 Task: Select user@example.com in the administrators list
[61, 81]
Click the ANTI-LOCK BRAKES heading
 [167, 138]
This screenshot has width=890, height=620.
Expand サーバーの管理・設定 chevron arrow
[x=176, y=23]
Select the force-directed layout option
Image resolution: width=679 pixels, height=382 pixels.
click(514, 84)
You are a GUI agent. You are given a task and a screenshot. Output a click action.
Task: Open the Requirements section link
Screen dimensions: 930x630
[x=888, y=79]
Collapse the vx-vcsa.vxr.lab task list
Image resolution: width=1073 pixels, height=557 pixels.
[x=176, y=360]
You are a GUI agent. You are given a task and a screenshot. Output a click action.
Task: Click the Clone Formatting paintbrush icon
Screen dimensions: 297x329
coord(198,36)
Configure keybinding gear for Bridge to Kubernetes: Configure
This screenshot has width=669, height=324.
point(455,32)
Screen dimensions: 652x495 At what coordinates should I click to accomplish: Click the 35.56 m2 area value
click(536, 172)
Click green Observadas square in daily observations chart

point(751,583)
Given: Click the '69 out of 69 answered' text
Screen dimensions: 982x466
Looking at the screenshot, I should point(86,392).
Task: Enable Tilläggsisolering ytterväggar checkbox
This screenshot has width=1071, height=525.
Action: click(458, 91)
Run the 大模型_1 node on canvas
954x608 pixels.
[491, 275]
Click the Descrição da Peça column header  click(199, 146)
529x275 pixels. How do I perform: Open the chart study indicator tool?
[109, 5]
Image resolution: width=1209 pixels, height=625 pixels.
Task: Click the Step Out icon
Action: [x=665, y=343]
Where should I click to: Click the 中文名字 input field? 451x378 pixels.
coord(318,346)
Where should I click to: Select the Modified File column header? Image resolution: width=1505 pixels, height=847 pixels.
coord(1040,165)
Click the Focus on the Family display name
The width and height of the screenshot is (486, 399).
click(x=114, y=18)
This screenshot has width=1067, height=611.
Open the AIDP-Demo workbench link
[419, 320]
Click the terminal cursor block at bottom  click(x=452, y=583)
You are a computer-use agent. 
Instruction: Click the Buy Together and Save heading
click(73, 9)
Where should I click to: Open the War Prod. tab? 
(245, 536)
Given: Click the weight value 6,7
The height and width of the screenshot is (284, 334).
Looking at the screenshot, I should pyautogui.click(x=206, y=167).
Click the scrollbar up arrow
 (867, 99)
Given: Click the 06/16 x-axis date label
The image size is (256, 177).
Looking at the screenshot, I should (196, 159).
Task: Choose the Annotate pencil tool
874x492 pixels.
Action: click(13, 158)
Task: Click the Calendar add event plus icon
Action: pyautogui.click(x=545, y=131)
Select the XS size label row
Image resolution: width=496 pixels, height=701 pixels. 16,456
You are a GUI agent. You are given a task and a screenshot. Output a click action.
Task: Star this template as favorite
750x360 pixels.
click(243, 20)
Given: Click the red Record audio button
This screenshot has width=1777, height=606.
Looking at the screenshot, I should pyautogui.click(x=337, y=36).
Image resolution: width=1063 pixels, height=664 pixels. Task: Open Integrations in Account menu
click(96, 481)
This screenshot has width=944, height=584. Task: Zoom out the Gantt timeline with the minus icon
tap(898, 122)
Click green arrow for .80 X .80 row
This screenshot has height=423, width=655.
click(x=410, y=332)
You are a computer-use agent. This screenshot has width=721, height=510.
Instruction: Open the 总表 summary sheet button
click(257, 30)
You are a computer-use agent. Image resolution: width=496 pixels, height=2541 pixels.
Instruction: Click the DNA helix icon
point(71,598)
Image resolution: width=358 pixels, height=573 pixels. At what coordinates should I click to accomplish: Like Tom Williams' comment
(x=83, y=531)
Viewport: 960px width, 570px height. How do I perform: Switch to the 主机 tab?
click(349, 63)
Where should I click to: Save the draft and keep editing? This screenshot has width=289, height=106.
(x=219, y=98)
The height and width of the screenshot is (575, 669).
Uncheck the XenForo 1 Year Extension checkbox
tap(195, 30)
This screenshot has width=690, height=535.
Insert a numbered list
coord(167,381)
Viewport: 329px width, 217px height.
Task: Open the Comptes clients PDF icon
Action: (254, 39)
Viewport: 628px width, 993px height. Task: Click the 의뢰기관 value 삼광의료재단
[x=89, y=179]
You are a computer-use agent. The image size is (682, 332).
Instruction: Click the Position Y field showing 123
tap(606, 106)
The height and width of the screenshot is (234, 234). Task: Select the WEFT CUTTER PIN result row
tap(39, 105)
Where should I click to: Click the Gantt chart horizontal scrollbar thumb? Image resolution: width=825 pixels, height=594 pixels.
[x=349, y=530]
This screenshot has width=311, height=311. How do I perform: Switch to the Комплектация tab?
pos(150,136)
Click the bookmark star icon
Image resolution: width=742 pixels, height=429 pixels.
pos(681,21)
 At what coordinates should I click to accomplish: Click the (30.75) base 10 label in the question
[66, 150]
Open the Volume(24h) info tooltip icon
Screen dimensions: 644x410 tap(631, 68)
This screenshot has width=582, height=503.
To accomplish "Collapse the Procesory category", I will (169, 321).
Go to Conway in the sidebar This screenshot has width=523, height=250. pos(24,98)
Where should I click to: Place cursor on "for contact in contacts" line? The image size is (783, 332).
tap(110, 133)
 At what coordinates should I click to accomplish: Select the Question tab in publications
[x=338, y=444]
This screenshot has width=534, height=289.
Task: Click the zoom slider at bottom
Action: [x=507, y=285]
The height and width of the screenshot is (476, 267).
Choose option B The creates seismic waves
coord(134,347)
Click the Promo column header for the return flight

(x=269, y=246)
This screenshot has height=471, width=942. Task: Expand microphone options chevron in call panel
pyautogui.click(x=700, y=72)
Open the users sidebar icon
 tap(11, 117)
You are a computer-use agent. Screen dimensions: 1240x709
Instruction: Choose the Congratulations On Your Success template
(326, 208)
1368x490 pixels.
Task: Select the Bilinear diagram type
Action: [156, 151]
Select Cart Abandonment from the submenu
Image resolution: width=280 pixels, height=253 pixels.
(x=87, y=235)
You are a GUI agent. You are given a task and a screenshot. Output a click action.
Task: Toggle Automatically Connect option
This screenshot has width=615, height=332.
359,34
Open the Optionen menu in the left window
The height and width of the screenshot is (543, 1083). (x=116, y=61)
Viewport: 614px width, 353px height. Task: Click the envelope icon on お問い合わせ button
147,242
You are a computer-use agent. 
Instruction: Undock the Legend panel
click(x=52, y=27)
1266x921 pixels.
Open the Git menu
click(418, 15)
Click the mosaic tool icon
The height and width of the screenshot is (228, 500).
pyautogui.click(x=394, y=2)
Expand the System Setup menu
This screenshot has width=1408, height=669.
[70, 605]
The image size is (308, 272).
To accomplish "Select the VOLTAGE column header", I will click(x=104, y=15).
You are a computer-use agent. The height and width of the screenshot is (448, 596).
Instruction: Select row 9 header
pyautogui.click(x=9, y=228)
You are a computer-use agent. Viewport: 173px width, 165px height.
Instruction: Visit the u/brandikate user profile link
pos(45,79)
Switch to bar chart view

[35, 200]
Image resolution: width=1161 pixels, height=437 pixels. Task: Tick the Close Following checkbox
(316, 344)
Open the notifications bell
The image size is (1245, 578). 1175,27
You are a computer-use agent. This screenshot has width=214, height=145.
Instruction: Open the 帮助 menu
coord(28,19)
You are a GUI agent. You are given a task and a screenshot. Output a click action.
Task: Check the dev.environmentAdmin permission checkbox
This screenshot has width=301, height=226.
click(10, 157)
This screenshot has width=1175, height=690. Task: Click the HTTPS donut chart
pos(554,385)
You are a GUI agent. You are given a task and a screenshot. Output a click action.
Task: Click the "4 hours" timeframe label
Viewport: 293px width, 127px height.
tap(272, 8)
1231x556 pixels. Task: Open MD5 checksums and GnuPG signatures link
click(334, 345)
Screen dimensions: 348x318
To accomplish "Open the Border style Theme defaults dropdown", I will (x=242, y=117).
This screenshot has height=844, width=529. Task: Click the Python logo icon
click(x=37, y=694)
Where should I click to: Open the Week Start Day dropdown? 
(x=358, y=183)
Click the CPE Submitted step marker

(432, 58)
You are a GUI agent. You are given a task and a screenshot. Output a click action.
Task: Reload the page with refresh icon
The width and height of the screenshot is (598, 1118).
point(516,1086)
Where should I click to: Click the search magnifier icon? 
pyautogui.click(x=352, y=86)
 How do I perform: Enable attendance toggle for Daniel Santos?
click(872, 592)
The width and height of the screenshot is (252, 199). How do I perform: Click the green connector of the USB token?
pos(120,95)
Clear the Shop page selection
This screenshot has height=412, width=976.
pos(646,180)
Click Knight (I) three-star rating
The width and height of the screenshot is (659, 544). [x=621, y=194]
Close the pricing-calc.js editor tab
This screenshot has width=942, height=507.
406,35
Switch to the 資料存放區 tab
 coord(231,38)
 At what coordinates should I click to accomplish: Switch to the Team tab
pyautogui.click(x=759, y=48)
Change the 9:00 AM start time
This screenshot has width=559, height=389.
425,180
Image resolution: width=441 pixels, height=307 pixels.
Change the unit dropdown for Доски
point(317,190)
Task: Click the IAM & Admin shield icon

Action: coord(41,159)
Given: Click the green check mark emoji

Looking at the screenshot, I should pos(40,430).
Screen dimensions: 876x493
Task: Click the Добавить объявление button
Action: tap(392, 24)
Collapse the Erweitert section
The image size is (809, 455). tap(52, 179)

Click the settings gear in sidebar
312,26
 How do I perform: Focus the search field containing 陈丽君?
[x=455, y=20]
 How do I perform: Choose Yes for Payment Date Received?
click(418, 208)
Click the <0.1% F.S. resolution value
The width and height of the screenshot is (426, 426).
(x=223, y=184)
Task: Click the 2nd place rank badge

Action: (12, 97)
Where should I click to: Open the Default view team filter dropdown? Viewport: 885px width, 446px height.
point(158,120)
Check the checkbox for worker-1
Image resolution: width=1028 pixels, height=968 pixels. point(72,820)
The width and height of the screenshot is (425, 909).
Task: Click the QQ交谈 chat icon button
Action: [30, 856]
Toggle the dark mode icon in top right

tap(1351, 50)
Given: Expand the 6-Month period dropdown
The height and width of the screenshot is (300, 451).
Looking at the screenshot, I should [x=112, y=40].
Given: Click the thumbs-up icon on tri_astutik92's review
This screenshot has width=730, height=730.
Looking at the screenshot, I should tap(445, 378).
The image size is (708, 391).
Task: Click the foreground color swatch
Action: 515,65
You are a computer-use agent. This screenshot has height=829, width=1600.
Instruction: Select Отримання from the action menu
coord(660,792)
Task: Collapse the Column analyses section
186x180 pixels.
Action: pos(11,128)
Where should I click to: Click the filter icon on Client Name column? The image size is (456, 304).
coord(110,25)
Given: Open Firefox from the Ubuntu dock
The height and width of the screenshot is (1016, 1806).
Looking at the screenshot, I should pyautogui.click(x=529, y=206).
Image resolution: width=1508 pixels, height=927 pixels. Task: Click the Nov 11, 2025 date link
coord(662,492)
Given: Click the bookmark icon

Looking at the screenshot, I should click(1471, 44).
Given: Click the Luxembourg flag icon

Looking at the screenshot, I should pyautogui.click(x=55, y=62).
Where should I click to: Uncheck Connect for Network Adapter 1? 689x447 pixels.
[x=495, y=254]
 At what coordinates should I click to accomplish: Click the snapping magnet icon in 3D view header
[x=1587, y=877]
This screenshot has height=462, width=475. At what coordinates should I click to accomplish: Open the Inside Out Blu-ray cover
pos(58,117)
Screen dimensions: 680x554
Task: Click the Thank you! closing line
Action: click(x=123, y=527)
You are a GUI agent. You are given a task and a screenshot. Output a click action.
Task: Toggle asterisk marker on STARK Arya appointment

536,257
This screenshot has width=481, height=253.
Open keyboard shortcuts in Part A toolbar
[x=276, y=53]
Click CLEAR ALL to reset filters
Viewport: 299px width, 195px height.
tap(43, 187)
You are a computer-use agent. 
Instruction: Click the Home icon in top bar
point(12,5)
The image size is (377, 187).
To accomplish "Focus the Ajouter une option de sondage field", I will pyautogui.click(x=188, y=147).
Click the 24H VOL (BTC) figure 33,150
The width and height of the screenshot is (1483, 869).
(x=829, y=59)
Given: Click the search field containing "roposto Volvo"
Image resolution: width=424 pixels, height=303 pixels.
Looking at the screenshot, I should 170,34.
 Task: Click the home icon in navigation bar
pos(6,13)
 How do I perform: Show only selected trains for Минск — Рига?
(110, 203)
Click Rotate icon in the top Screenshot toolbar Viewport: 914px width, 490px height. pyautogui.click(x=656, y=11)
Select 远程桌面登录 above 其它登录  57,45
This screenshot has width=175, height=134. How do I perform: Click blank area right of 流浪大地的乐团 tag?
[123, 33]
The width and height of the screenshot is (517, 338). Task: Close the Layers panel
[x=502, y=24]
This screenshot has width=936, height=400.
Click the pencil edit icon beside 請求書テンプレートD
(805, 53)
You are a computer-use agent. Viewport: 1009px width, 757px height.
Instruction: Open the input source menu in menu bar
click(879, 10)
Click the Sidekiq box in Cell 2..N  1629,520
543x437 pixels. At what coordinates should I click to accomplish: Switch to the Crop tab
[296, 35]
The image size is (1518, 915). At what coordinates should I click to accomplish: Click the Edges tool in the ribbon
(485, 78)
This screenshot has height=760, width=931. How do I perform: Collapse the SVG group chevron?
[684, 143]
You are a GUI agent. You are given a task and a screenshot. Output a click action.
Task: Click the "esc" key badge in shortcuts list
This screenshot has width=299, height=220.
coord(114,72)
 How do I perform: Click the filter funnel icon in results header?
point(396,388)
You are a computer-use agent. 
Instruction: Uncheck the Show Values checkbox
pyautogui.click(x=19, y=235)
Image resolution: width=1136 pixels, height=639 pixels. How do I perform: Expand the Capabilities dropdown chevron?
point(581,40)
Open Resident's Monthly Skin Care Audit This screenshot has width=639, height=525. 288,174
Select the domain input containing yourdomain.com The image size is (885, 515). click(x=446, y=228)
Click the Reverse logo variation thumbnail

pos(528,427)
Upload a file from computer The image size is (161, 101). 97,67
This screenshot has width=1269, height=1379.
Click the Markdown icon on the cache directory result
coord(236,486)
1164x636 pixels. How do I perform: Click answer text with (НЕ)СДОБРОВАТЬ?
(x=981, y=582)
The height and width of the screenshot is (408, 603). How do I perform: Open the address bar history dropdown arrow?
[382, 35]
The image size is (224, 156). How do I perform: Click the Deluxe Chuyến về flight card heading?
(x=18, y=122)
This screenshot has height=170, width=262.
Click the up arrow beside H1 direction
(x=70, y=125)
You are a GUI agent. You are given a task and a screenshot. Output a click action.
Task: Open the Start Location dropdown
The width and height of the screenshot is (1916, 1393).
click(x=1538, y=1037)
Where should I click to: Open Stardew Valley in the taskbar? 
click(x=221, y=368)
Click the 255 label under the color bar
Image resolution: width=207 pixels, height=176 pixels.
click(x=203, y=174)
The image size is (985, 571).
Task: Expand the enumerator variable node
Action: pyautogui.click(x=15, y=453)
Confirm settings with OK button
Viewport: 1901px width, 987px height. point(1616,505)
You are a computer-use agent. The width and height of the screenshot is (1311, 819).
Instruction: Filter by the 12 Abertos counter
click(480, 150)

******

Count the lines in the items above that contain the word "gear", and give only that number.

2